■ Seção de texto ■

---------------

O uso de produtos químicos para alisamento capilar tem sido amplamente popularizado nas últimas décadas, especialmente com a promessa de alternativas “mais seguras” ao formaldeído. No entanto, um recente estudo publicado no New England Journal of Medicine levanta sérias preocupações sobre a segurança desses produtos. O artigo descreve um caso alarmante de uma mulher jovem que apresentou três episódios de lesão renal aguda após a aplicação de um creme alisante contendo 10% de ácido glicoxílico, sem outros componentes suspeitos. Os pesquisadores sugerem que o ácido glicoxílico pode ser absorvido pela pele e metabolizado no fígado, convertendo-se em oxalato, o que pode resultar em nefropatia por oxalato de cálcio.

---------------

■ Exercícios propostos ■
1. Responda, com base no texto sobre alisamento capilar:
(a) Em que publicação saiu o estudo mencionado?
(b) Quantos episódios de lesão renal aguda a mulher apresentou?
(c) Segundo os pesquisadores, em que substância o ácido glicoxílico se converte no fígado?
2. Transcreva literalmente o trecho do texto sobre alisamento capilar que começa em "O uso de produtos" e vai até "oxalato de cálcio.".
O material não tem nenhum papel nas tarefas sobre o texto.

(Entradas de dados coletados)
---------------

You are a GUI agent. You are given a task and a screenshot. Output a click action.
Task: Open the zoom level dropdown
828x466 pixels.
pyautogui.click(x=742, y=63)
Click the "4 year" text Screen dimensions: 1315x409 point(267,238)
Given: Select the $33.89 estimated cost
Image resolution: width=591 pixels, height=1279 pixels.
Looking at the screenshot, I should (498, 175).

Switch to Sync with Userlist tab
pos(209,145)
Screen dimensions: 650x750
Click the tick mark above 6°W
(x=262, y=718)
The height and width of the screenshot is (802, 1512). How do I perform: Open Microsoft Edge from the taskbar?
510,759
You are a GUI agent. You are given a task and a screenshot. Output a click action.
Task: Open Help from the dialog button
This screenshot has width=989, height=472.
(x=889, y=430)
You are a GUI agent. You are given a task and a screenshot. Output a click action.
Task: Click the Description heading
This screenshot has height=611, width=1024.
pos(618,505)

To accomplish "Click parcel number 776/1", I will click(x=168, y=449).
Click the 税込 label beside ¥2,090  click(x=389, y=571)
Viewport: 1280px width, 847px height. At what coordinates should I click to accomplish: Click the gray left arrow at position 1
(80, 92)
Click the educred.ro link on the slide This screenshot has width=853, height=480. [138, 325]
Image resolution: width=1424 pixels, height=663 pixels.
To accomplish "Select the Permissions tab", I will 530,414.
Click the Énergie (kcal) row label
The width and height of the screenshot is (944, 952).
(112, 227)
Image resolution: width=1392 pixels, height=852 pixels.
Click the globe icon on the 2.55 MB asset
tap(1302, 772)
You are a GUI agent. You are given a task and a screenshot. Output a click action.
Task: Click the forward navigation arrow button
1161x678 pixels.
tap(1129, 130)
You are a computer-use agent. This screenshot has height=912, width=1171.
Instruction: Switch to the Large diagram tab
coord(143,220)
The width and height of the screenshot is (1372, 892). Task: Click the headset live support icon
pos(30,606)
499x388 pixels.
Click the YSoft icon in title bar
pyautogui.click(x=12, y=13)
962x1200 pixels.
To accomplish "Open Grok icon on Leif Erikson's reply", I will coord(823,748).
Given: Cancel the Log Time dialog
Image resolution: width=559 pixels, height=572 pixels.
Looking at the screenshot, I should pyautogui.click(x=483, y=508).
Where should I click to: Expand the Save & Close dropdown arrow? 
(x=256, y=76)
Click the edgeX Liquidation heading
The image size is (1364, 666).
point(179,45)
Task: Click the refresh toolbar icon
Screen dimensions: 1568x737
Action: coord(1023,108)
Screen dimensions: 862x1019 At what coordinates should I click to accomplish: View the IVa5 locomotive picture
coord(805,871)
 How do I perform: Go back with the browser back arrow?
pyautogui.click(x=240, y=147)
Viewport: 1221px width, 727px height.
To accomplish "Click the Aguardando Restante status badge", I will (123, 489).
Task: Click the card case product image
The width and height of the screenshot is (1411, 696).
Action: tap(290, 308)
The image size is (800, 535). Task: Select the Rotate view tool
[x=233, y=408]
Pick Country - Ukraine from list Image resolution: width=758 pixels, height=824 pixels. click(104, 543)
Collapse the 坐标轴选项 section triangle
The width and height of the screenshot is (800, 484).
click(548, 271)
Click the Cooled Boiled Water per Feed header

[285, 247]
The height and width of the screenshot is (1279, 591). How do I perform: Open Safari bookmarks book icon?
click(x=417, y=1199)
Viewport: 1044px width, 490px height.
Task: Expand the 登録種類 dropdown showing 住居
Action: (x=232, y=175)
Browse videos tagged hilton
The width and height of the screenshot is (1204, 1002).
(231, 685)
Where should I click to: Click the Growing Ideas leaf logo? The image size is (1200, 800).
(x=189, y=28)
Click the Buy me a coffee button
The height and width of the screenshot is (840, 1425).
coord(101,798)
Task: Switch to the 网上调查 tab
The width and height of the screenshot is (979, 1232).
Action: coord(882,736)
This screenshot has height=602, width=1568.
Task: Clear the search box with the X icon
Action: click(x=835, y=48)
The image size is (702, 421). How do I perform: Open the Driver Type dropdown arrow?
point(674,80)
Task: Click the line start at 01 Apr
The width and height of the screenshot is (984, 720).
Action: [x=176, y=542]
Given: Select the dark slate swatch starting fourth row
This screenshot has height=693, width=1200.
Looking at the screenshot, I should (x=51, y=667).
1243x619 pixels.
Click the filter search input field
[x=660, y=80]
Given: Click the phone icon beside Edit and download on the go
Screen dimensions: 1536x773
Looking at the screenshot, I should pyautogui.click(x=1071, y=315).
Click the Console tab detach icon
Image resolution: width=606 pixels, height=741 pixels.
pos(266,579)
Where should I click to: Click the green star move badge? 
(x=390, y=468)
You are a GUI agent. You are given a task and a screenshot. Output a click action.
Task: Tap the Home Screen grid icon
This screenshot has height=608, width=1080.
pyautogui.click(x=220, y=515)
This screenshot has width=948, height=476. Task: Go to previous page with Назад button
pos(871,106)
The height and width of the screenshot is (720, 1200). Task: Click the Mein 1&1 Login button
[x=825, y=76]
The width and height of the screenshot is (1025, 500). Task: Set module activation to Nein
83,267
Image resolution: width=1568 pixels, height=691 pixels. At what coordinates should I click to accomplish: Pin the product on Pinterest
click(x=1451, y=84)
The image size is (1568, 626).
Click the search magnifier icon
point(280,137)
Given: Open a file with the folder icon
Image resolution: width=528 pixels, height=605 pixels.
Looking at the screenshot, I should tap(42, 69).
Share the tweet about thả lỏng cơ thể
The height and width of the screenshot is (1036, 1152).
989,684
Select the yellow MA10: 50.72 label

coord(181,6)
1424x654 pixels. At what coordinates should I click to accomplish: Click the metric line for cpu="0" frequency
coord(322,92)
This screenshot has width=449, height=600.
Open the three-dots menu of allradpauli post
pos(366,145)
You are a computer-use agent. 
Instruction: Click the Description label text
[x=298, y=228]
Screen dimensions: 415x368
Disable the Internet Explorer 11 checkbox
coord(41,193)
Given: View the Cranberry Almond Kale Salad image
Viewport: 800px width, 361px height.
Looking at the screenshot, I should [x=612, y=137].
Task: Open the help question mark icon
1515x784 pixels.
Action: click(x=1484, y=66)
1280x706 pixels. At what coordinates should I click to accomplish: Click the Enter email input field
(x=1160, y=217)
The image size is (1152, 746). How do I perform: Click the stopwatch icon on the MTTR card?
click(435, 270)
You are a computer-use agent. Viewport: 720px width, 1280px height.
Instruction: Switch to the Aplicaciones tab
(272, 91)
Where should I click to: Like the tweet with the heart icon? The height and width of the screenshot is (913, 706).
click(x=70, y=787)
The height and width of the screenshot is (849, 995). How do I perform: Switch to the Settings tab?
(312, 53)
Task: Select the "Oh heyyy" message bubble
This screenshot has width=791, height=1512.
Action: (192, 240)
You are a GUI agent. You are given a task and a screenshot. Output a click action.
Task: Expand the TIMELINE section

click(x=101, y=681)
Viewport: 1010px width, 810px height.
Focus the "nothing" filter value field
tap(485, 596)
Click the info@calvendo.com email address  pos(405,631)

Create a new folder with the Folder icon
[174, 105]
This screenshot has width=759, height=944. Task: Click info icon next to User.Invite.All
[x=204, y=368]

---------------

■ Respostas por exercício ■
1.
(a) No New England Journal of Medicine.
(b) Três.
(c) Em oxalato.

2.
O uso de produtos químicos para alisamento capilar tem sido amplamente popularizado nas últimas décadas, especialmente com a promessa de alternativas “mais seguras” ao formaldeído. No entanto, um recente estudo publicado no New England Journal of Medicine levanta sérias preocupações sobre a segurança desses produtos. O artigo descreve um caso alarmante de uma mulher jovem que apresentou três episódios de lesão renal aguda após a aplicação de um creme alisante contendo 10% de ácido glicoxílico, sem outros componentes suspeitos. Os pesquisadores sugerem que o ácido glicoxílico pode ser absorvido pela pele e metabolizado no fígado, convertendo-se em oxalato, o que pode resultar em nefropatia por oxalato de cálcio.